Lung nodule biopsies performed with new robotic bronchoscopy technology may be safer and more effective than those done by traditional methods, a study by researchers at the University of Texas Southwestern (UTSW; Dallas-Fort Worth, USA) suggests.
The increased dexterity of the steerable tube makes it possible to safely reach areas in the lungs that could not be accessed through traditional bronchoscopy and other sampling tools.
A retrospective analysis of 200 of those procedures found that shape-sensing, robotic-assisted bronchoscopy (ssRAB), when combined with technologies such as intraprocedural cone beam computed tomography imaging (CBCT) and radial endobronchial ultrasound, offers high diagnostic accuracy, sensitivity, and specificity with an excellent safety profile. The findings were published in Lung.

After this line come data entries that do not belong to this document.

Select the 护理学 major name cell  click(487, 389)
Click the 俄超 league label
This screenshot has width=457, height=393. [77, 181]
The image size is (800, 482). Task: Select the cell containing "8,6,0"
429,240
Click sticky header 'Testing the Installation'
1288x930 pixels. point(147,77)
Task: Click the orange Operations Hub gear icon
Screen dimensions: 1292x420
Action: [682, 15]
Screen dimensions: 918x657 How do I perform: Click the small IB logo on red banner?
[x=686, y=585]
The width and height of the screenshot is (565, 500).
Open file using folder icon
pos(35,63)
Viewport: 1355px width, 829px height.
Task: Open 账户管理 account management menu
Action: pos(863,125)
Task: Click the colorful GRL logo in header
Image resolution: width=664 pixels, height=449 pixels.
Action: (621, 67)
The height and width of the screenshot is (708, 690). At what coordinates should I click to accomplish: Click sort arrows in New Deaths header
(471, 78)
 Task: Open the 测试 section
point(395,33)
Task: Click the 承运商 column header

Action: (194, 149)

“The diagnostic yield of current bronchoscopic techniques is limited, and there is about a one-in-four chance of pneumothorax, or collapsed lung, with percutaneous biopsy,” Styrvoky said. “Our study showed that this new technology provided accuracy of 91.4%, on par with traditional biopsy methods, while reducing the risk of pneumothorax complication to 1%.”
Lung cancer remains the leading cause of cancer-related deaths for both men and women in the USA. Each year, between 1.5 million and two million pulmonary nodules are identified through diagnostic imaging. UTSW is using robotic bronchoscopy in cases where traditional biopsies present a higher risk of complications, including patients with lesions deep in the lung, near major blood vessels, or adjacent to a portion of diseased lung.
This was UTSW’s first reported study detailing the usage of ssRAB-CBCT, but other trials focusing on various aspects of robotic bronchoscopy are underway.
If further studies confirm the findings, ssRAB-CBCT has the potential to become the standard of care for targeted lung sampling, Styrvoky and Abu-Hijleh said.